I do know the situation in my wife's practice. I know the cost of vaccines. I know the cost of her needles. I know the cost of her time, her rent, her utilities, her staff. And I can compute the time her biller will invest to recoup that Medicare charge with all the back-and-forth and delays in payment.
Sticking with a vaccination scenario, I know that the Medicare reimbursement for that procedure, less 21 percent, is now less than the cost of the vaccine. Think about that for a moment: the Medicare reimbursement for that shot she gives to her patient doesn't cover the cost of the vaccine, let along the cost of the needle, or her time, or any of the overhead. Again, I'm not asking for your belief. I am asking you to recognize cold, hard facts.
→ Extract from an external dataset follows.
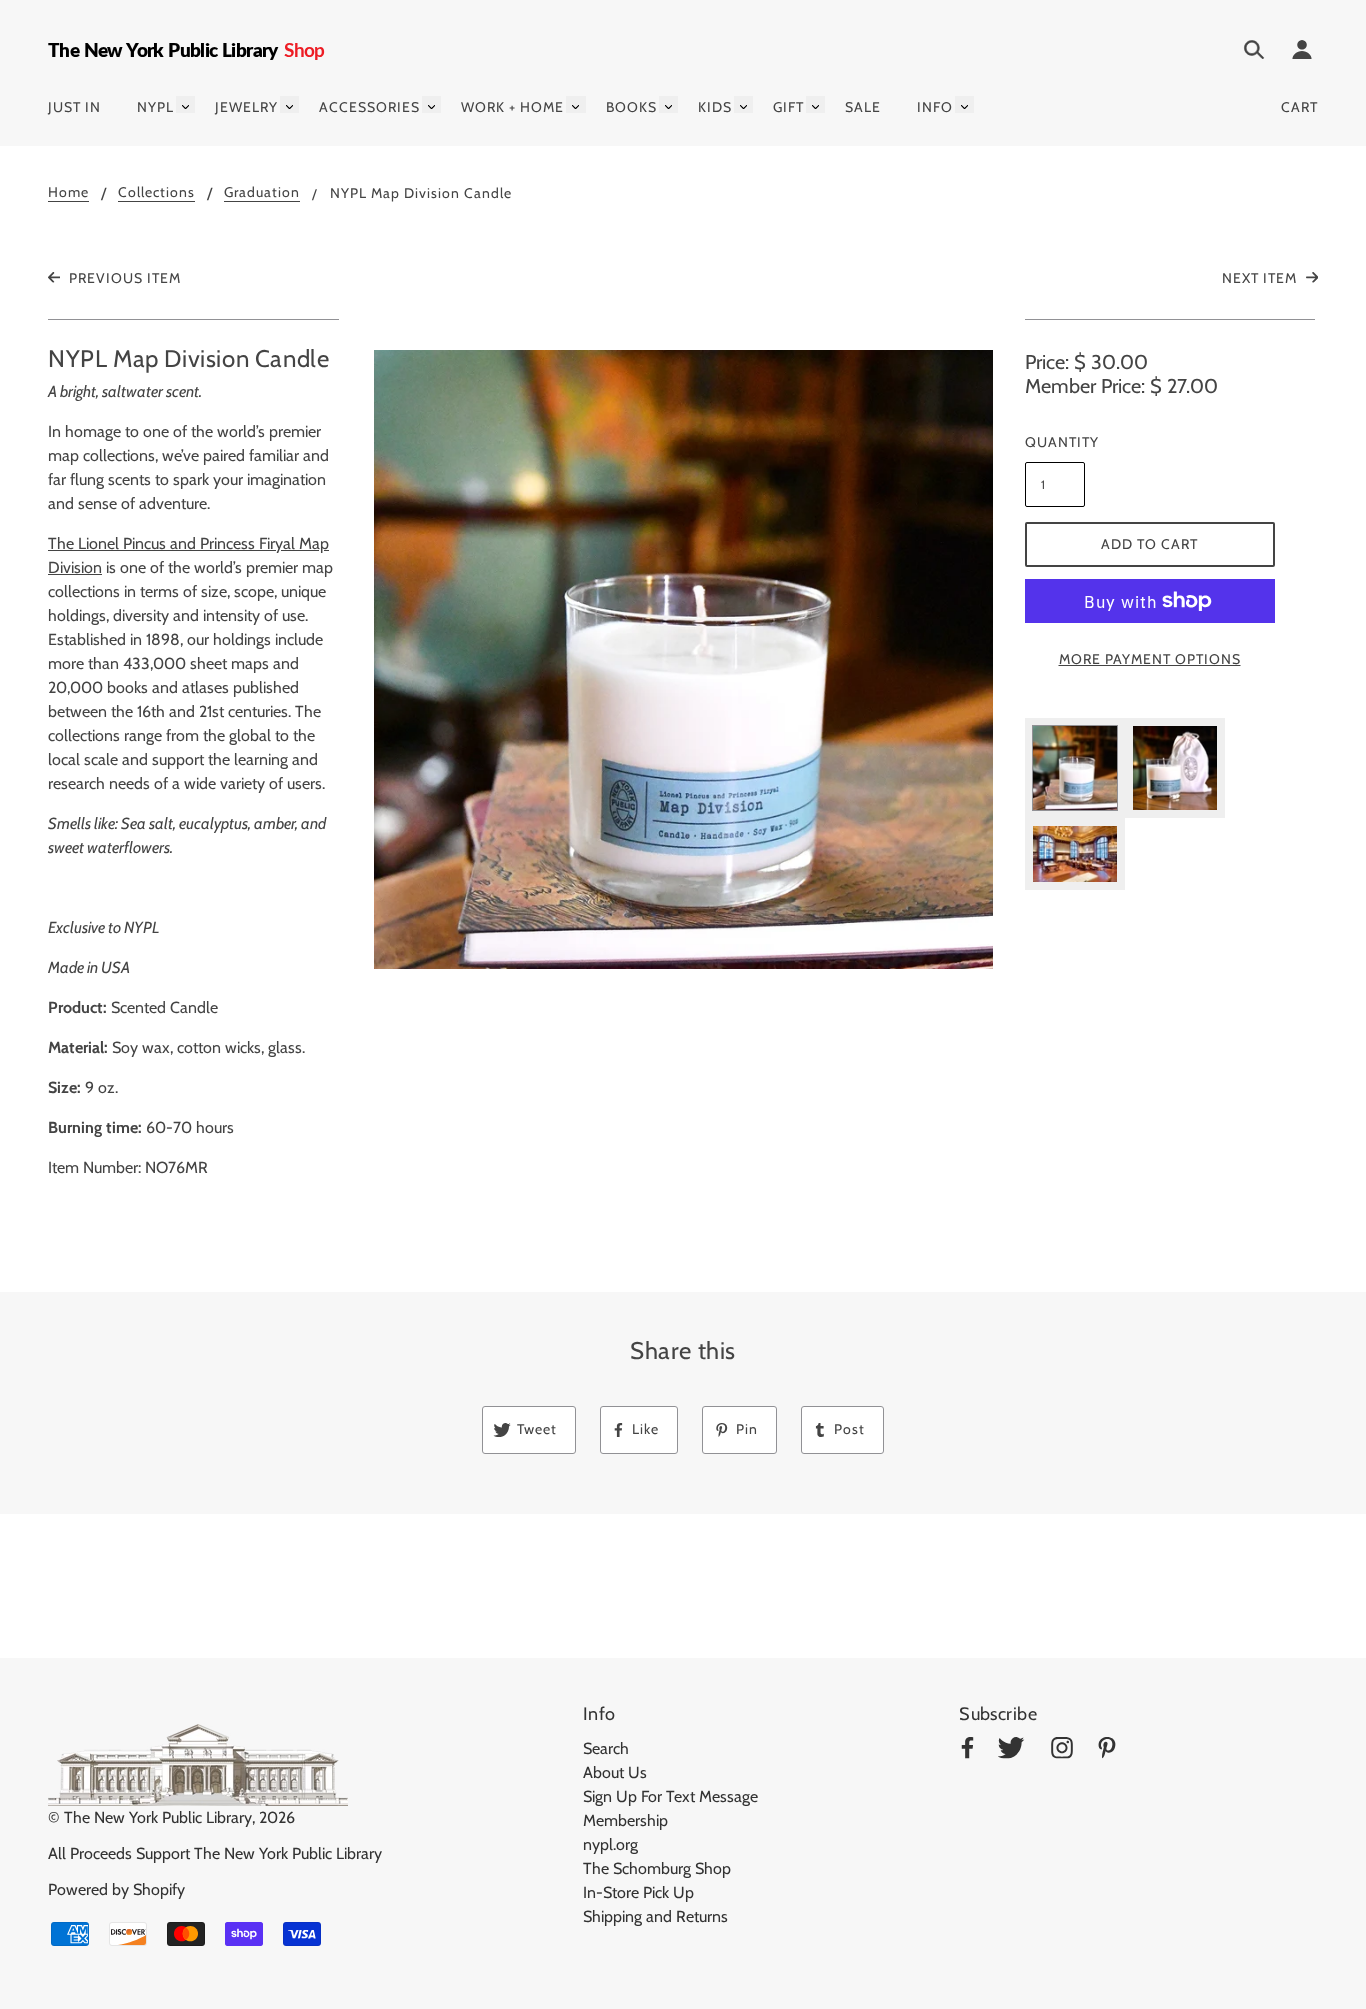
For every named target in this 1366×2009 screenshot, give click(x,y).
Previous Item (123, 278)
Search (606, 1748)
Further, when you consider that many insurers pay based on a factor of Medicare reimbursement -- the Medicare base rate plus x -- then the lowering of Medicare reimbursement rates inevitably leads to a reduction in other reimbursement rates from various carriers, all the while other costs continue to increase, reducing her margins. As those margins are thin to begin with, and one would like to avoid firing staff in a poor economy, the only option is to add more patients (preferably non-Medicare) to the daily schedule which means my wife working longer hours, or spending less time with each patient.
Neither is a particularly optimal solution.